Polysaccharide components and the nucleoside cordycepin isolated from C. militaris are under basic research, but more advanced clinical research has been limited and too low in quality to identify any therapeutic potential of cordyceps components.

== Uses ==

Cordyceps in the broad sense (which now includes Ophiocordyceps and many other genera holding species originally in this genus) has long been used in traditional Chinese medicine in the belief it can be used to treat diseases.
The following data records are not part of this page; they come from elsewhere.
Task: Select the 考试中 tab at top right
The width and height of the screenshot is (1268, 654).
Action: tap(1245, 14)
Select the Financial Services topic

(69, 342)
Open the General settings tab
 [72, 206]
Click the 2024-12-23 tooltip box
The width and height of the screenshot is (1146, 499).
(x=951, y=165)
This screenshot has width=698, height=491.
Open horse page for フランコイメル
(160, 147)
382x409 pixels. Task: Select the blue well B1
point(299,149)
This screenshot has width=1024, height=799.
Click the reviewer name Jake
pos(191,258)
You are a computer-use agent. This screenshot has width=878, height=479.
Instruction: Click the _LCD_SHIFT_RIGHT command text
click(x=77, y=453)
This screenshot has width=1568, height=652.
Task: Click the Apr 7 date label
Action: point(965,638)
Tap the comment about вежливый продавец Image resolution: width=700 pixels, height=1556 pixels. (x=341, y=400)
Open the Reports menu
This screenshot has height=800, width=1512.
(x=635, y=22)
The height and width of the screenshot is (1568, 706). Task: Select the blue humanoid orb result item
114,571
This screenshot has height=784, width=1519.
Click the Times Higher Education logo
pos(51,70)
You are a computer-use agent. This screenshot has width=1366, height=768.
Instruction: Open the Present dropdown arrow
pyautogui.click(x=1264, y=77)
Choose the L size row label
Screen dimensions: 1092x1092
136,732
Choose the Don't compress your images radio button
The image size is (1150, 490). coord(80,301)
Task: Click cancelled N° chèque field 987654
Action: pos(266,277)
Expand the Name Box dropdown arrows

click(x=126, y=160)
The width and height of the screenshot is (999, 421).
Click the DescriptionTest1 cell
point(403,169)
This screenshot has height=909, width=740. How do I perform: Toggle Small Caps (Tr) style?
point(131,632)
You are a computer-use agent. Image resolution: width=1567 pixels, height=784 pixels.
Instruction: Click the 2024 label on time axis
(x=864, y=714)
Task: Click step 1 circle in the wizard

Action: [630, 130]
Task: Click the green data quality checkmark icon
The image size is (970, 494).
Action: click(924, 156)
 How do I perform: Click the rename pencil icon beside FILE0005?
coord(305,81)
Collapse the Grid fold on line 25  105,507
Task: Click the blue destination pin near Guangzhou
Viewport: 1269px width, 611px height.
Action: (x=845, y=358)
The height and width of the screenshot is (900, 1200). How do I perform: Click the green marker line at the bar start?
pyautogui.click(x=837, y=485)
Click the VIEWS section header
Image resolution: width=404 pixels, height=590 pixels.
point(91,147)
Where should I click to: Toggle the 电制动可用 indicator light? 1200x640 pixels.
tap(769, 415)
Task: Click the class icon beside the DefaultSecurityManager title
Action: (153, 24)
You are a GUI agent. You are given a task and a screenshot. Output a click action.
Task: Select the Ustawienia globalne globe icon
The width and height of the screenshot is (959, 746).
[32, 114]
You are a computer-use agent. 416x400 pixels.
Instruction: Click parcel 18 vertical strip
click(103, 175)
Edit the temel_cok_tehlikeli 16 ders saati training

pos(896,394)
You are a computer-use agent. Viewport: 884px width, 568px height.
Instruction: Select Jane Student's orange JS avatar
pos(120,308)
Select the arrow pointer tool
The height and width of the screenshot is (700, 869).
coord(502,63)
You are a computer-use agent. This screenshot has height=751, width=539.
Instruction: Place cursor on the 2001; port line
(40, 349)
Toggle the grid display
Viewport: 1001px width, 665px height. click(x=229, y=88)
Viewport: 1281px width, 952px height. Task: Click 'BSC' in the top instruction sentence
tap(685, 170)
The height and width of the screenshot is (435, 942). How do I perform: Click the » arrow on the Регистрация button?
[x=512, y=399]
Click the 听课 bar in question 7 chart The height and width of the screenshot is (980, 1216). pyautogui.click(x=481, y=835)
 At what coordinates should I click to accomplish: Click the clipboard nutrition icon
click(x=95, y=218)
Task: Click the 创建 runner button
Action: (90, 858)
== Cultural representations ==

The video game series The Last of Us (2013–2021) and its television adaptation proceeds from the premise that a new species of Cordyceps manages to jump the species barrier to infect humans, resulting in a zombie apocalypse. Reflecting real Cordyceps biology, the fictional fungi's human hosts initially become violent before turning into blind zombies with fungal growths emerging from their heads, then seek out a dark place in which to die and release the fungal spores, enabling the parasite to complete its life cycle. Scientific American notes that some species in the genus "are indeed body snatchers–they have been making real zombies for millions of years", though of ants or tarantulas, not of humans.

In the 2014 postapocalyptic novel The Girl with All the Gifts and its 2016 film adaptation the human-infecting fungus is a mutated form of Ophiocordyceps unilateralis (a group of species now split off from Cordyceps) which alters the behaviour of infected insects.